Under the Customary Law, a child born during the subsistence of a Customary Law marriage is presumed legitimate.
Contrary to this, some systems of Customary Law presumes a child legitimate at birth even though born after the dissolution of the marriage and the refund or return of the bride price.
For example, under the Ebira (of Kogi State) Customary Law, where a child is born within 10 calendar months of a divorce; the child is regarded as the legitimate child of the former husband even though the child may not be his.
However, the Customary courts regard this presumption as irrebuttable while the superior courts treated it as rebuttable.

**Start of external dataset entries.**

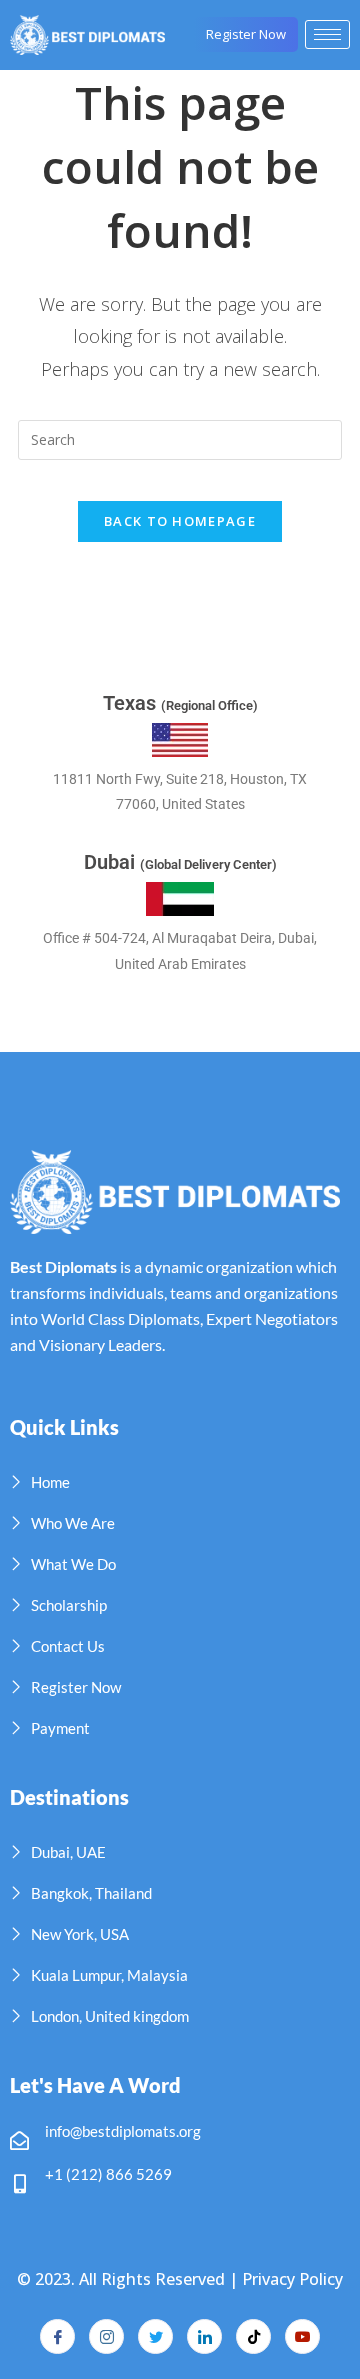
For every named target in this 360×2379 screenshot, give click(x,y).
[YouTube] (302, 2336)
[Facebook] (57, 2336)
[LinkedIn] (204, 2336)
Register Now (246, 34)
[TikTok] (253, 2336)
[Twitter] (155, 2336)
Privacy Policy (292, 2279)
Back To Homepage (180, 521)
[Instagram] (106, 2336)
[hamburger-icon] (327, 34)
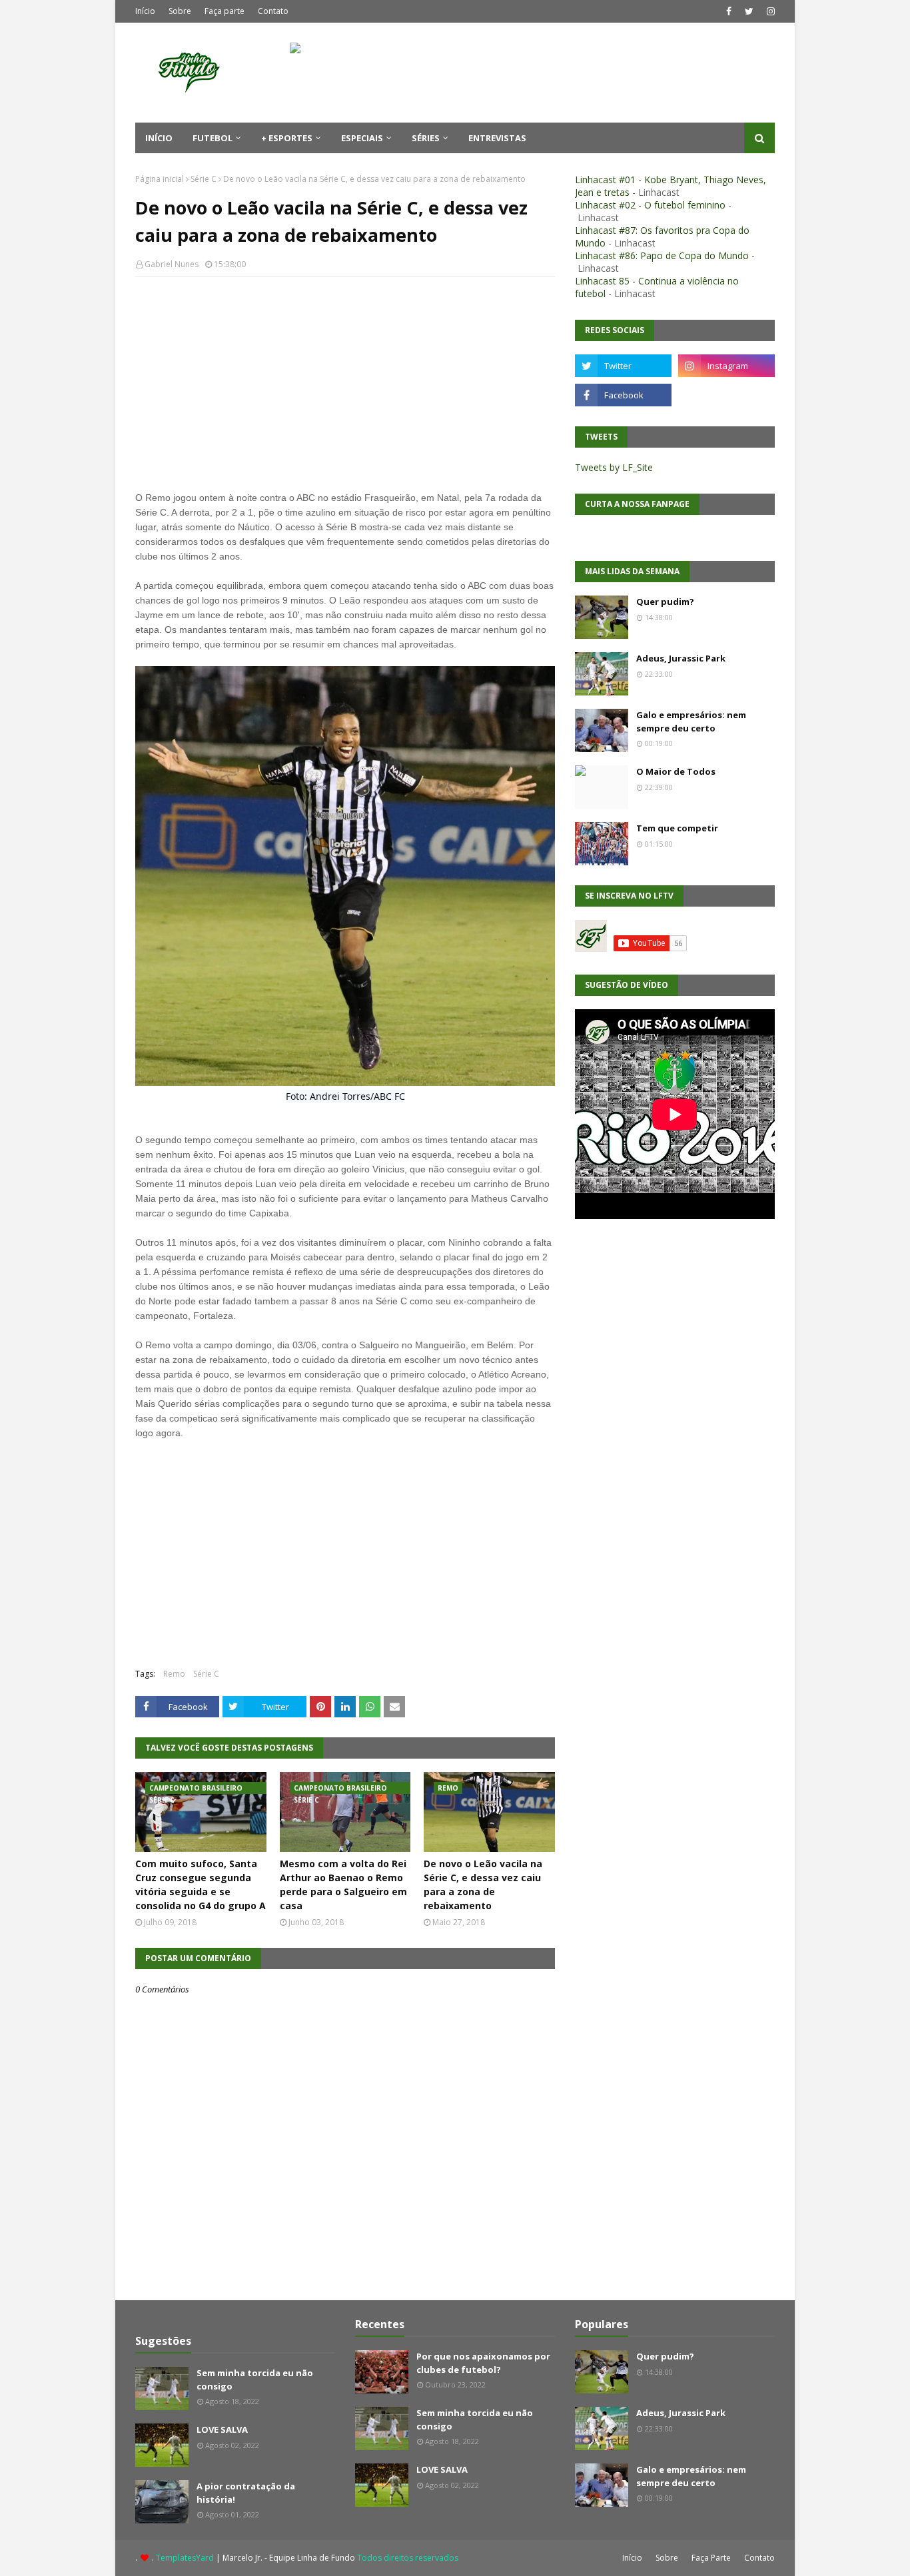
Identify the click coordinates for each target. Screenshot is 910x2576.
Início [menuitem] (159, 138)
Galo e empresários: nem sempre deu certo (691, 721)
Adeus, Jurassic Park (680, 658)
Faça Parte (711, 2557)
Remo (174, 1673)
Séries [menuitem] (426, 138)
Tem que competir (677, 828)
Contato (273, 11)
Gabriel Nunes (172, 264)
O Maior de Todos (675, 771)
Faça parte (224, 11)
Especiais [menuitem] (362, 138)
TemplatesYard (185, 2557)
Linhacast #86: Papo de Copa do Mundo (662, 255)
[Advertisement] (345, 383)
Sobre (180, 11)
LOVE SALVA (222, 2429)
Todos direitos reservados (407, 2557)
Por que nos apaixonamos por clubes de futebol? (483, 2362)
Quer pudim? (665, 602)
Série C (204, 179)
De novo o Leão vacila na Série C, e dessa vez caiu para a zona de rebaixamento (483, 1884)
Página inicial (159, 179)
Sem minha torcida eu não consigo (255, 2379)
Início (145, 11)
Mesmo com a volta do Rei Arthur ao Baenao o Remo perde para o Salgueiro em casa (343, 1884)
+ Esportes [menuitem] (286, 138)
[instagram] (769, 11)
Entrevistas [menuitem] (497, 138)
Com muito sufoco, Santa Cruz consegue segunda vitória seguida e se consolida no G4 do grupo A (200, 1884)
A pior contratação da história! (246, 2492)
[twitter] (749, 11)
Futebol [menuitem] (212, 138)
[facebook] (729, 11)
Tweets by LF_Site (614, 467)
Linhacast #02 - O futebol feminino (650, 205)
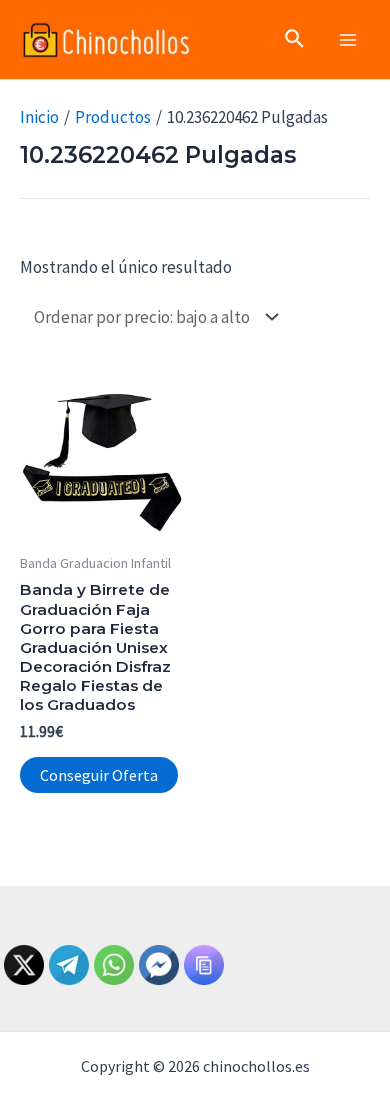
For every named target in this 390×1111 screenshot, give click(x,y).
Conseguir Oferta (99, 775)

This is the process by which a child born without legitimacy becomes legitimate.
This is achievable under the following circumstances:
- Through a subsequent marriage. Section 31 of the Legitimacy Act presupposes that the subsequent marriage of the parents of an illegitimate person whether before or after the Act, shall if the father was or is at the date of the marriage domiciled in Nigeria renders that person if living legitimate, from the commencement of the Act or date of the marriage whichever last happens.
Besides, the child of an adulterous union may be legitimated by the subsequent marriage of his parents.
- By an acknowledgement – this consists of any act of the natural father of an illegitimate child by which he recognises and accepts the paternity of the child despite the fact that, the parents have never been married to each other.
Such acts or conducts must indicate acceptance of Paternity and can also be done formally or informally.
Some examples of such acts evidencing acknowledgement include: paying for the hospital bill of a child’s delivery; providing money for the upkeep of a child (including payment of school fees); calling a family meeting wherein the natural father of a child informs his family members that he is the father of the illegitimate child.
In the case of Akerele V Balogun (1964) L.L.R. 99 the performance of a naming ceremony of an illegitimate child by the natural father was held to be evidence of acknowledgement.
This system of acknowledgement is peculiar to the Yorubas.
In another case, Young V Young (1953) W.A.C.A. 19 the court held that a mere Baptismal Certificate being in the name of a person as the natural father cannot be sufficiently regarded as an admission of paternity.
It must be noted that only the natural father of an illegitimate child can legitimate him by acknowledgement, the mother cannot do so.
Legitimation by acknowledgement doesn’t have a general application under Customary Law but it is a matter of proof under any locality where it is said to apply.